Pero también se advierte que hay plata en las otrora exhaustas (e insensibles) arcas oficiales, algo que le harán sentir a la Rosada trabajadores estatales y (por carácter transitivo) gobiernos de provincia.
La correlación de fuerzas entre patrones y empleados sigue mostrando maltrecho al sector proletario. La intervención estatal, aun del modo elegido esta vez, es pertinente y seguramente perdurará. Un empresariado miope en sus políticas y sórdido con sus dineros, que ahora se ha vuelto cruzado de la negociación colectiva, le discute sin razón y casi sin argumentos. De ahí que se vuelvan paladines de los desocupados. El Gobierno “premia”, “apacigua”, “pone diques”. Esas imágenes que ha usado esta nota rondan o parafrasean un verbo que suele atraer a los peronistas: “Conducir”. El Gobierno no teme al conflicto, a condición de poder conducirlo, rol que asume con comodidad.
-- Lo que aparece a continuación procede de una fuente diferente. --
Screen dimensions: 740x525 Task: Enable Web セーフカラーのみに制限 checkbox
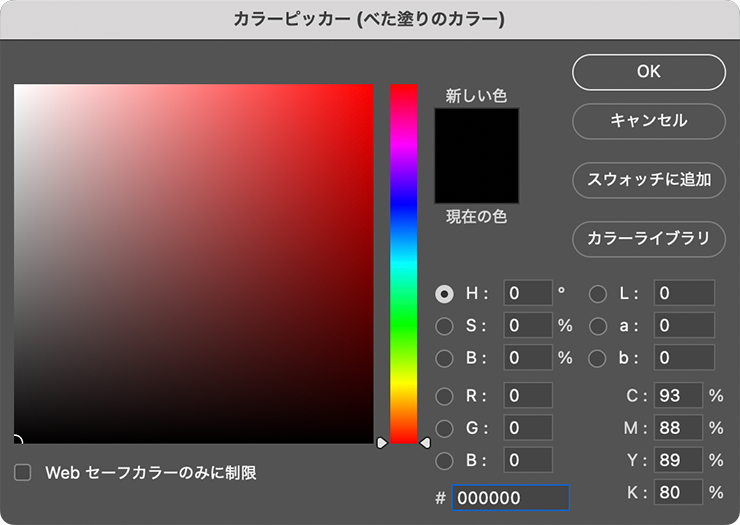pos(23,472)
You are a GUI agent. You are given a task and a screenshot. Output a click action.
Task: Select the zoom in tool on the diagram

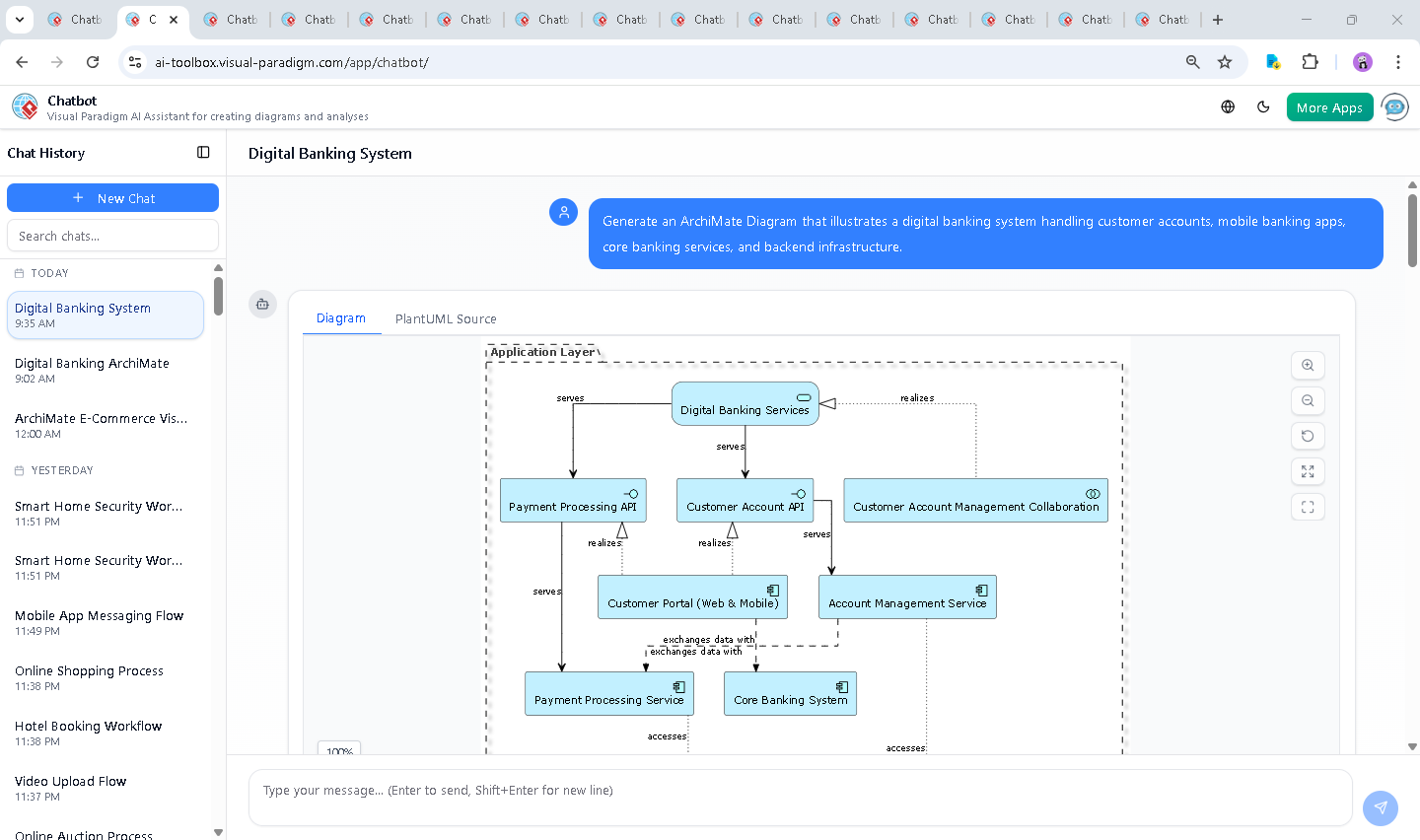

Una holgura que no debería distraerlo respecto de lo mucho que no está haciendo o no está haciendo bien. Va siendo hora de que el Gobierno piense ya en cómo manejarse, no arbitrando de crisis en crisis, sino teniendo una política de ingresos (para todos los trabajadores, incluidos los desocupados) que le sigue faltando. Una política a dos años y medio vista, que es el término de su mandato. Una política que asuma que los desempleados, que son más difíciles de contener y de representar que los trabajadores formales, siguen padeciendo necesidades enormes que la mera inercia de las políticas actuales, el derrame del siglo XXI, no alcanzarán a reparar.